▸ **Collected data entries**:
»»

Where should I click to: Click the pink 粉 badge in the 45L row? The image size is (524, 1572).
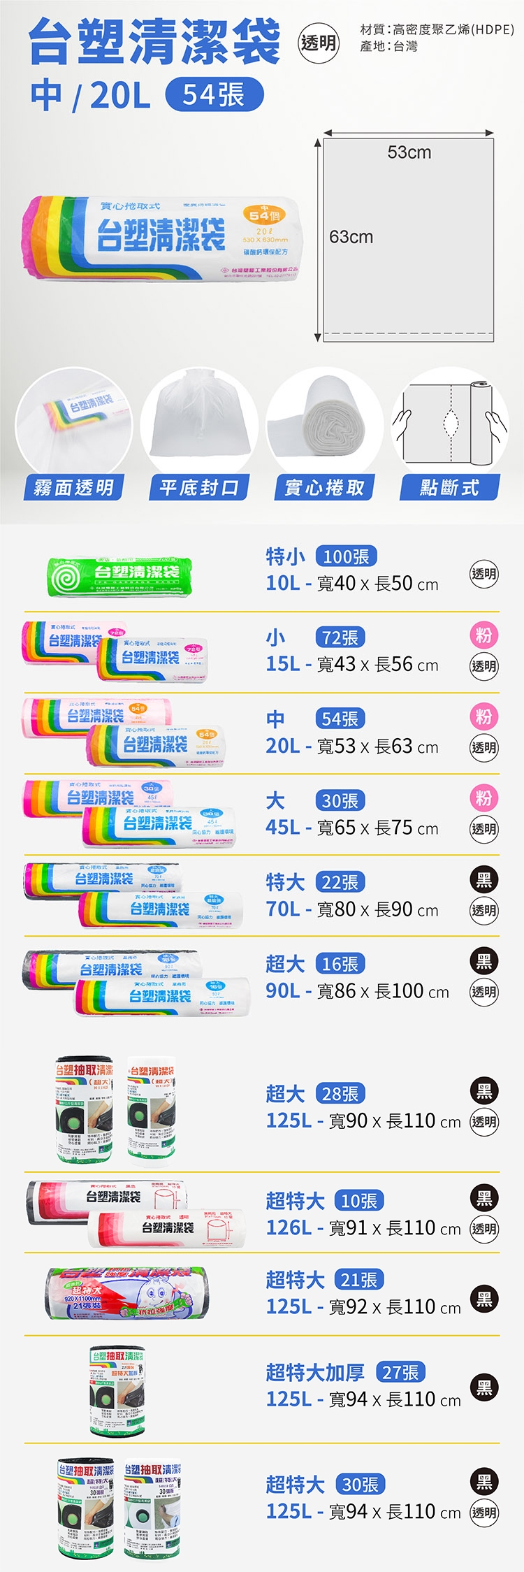click(483, 798)
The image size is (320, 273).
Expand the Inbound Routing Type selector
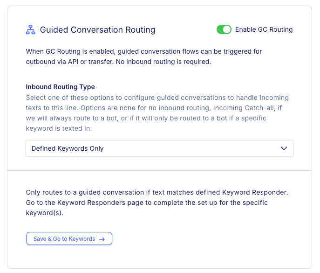tap(159, 148)
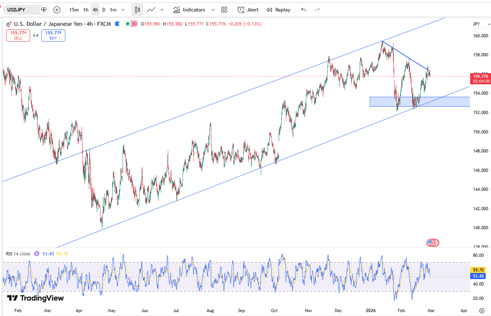The image size is (491, 316).
Task: Switch to the 4h timeframe
Action: click(x=95, y=10)
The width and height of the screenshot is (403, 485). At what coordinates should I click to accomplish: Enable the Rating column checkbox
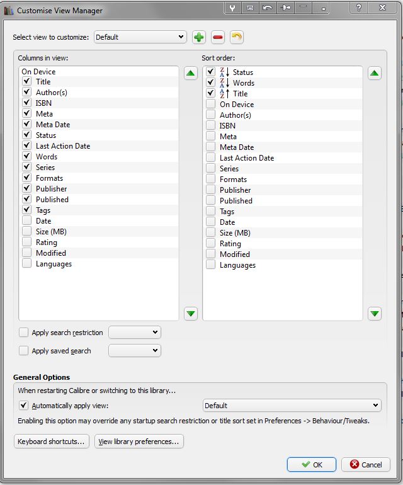click(26, 243)
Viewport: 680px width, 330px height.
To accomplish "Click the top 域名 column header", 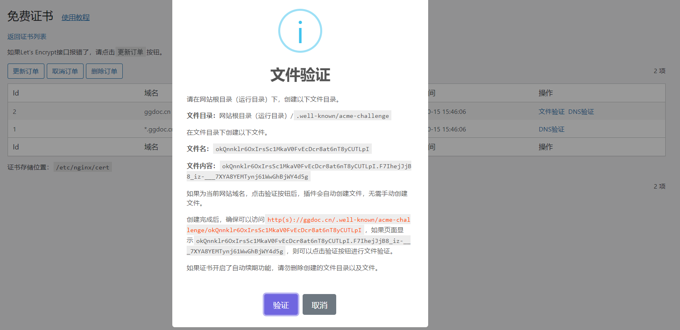I will [151, 93].
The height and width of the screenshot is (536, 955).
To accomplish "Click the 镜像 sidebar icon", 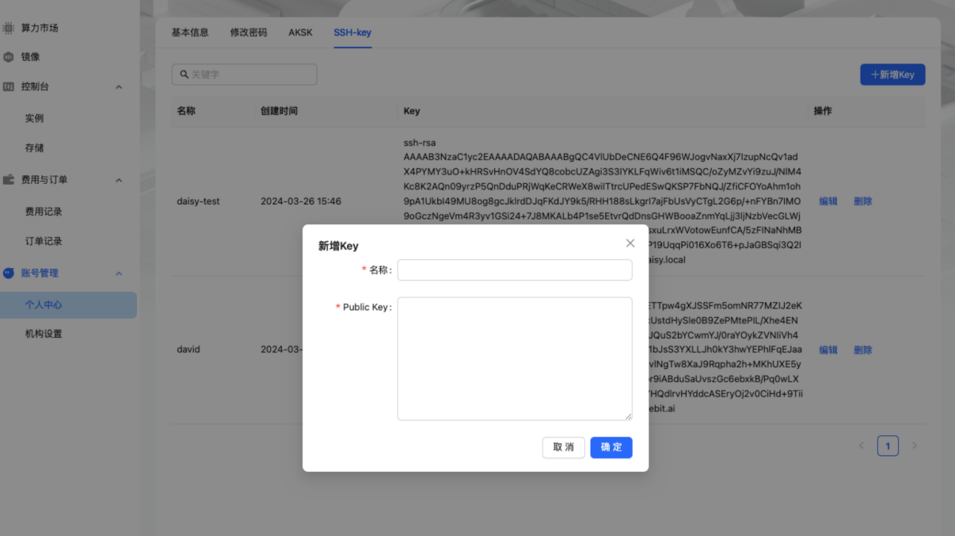I will pyautogui.click(x=9, y=57).
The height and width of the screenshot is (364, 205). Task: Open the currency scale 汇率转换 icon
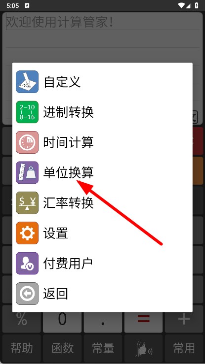point(27,203)
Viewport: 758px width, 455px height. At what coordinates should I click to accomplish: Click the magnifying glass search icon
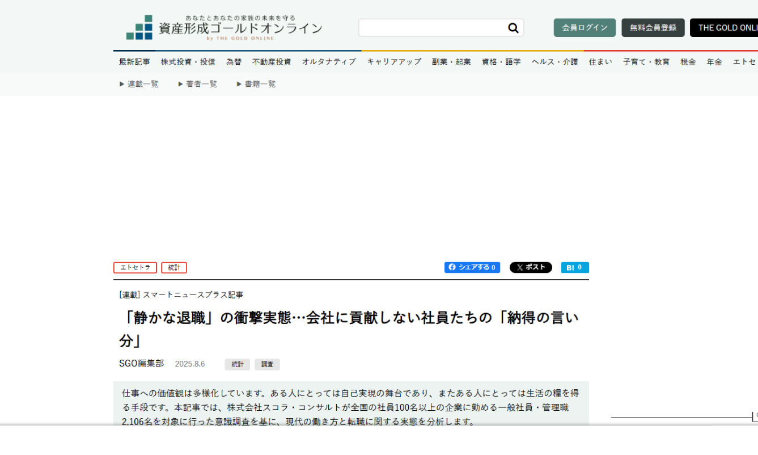(x=513, y=28)
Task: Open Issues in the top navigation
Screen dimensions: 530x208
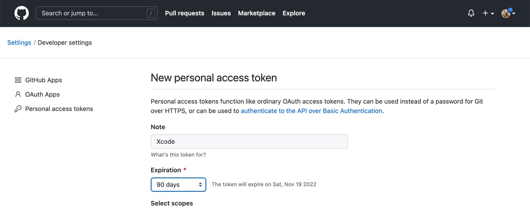Action: [221, 13]
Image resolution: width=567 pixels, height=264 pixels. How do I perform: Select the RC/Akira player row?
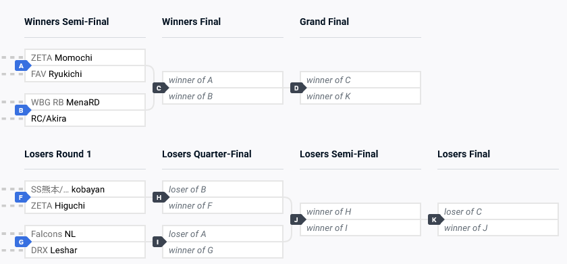click(x=85, y=118)
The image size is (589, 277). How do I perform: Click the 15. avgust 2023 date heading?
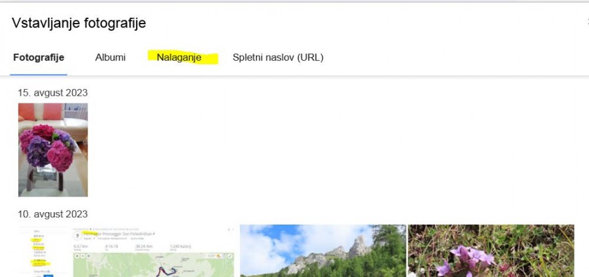pos(52,93)
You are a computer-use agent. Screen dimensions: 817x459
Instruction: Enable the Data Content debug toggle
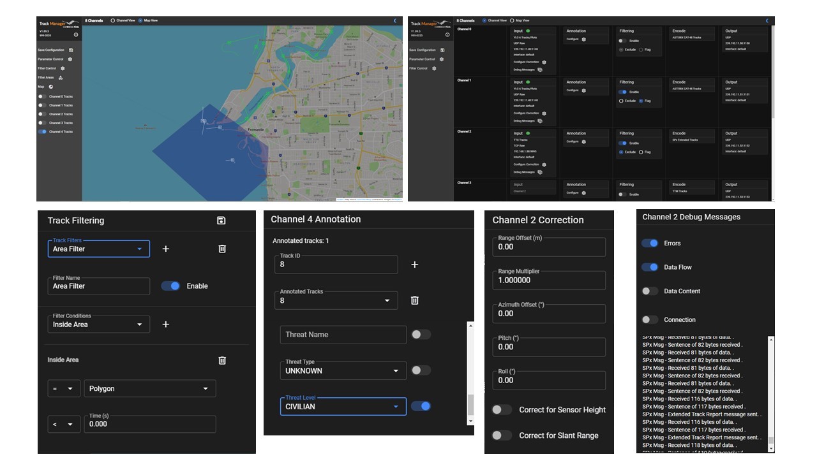650,291
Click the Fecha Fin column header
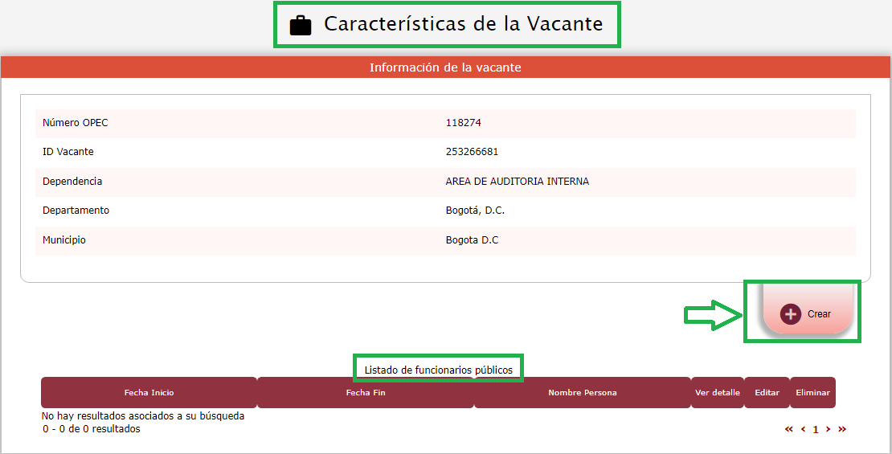892x454 pixels. (x=365, y=393)
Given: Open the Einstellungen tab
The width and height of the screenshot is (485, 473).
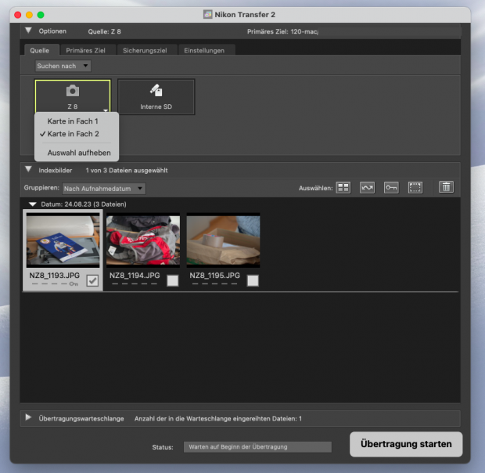Looking at the screenshot, I should [204, 50].
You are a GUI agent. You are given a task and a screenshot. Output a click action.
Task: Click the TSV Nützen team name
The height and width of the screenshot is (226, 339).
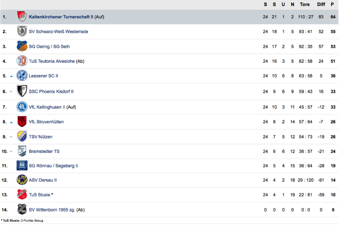[41, 136]
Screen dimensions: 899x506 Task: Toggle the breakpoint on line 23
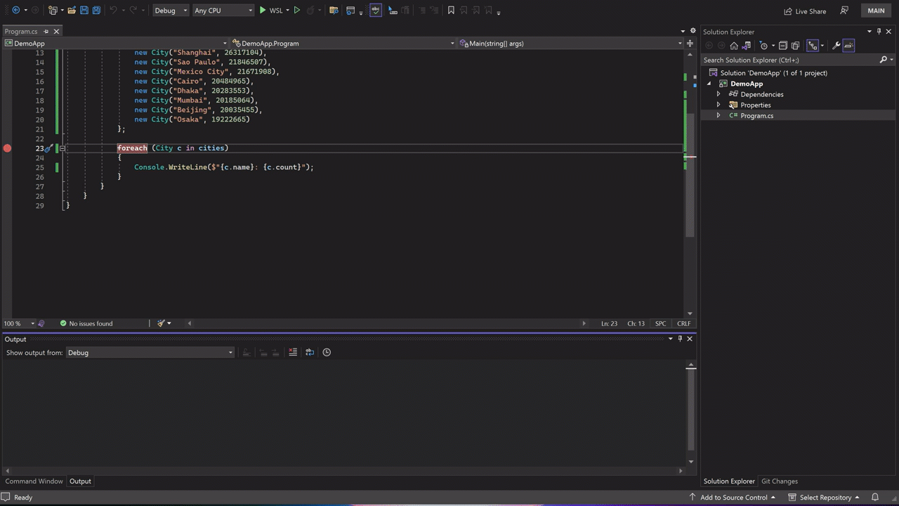coord(7,148)
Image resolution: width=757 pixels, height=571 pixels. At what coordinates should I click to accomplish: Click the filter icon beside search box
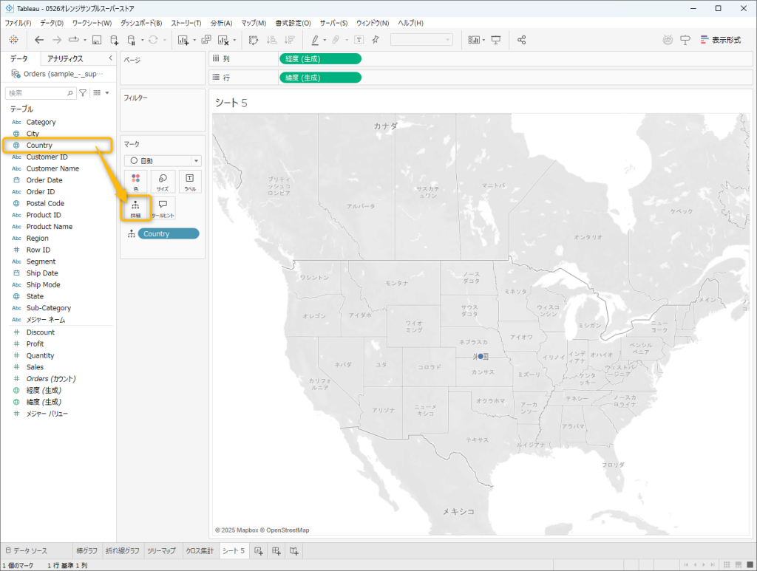click(x=84, y=93)
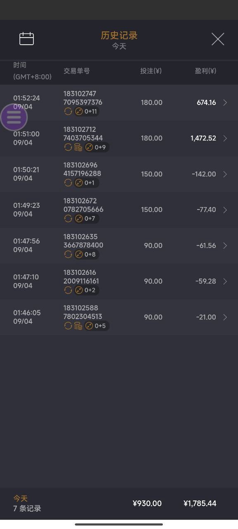
Task: Click refresh icon in 01:47:56 record
Action: (68, 254)
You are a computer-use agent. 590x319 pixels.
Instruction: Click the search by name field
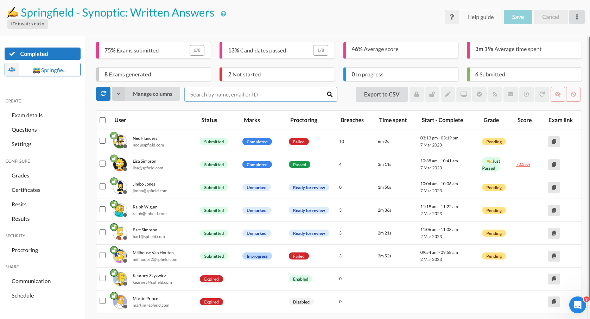click(257, 94)
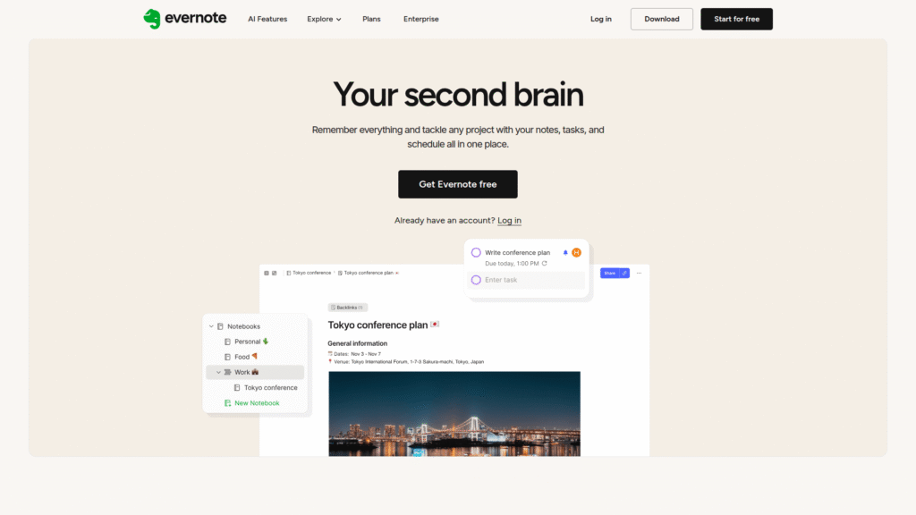Collapse the Work notebook stack chevron

[x=218, y=372]
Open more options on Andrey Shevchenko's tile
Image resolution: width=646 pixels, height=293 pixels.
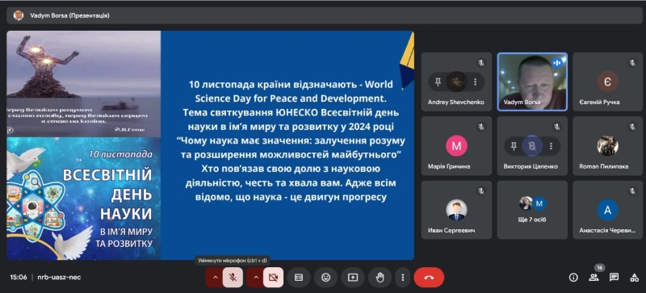(x=475, y=82)
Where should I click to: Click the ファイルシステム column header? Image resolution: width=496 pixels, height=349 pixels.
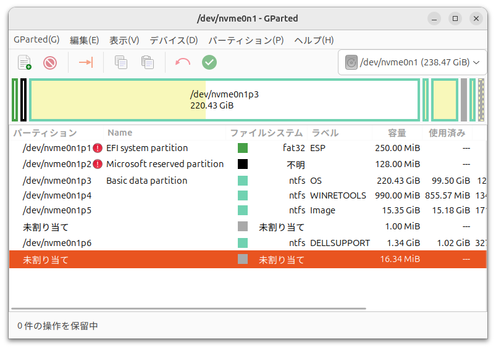coord(266,133)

««

▸ **PROBLEM REQUIREMENTS**: How many lines of these entries contain the string "computer"? Reply with the number alone.

▸ **WRITTEN RESPONSE**: 2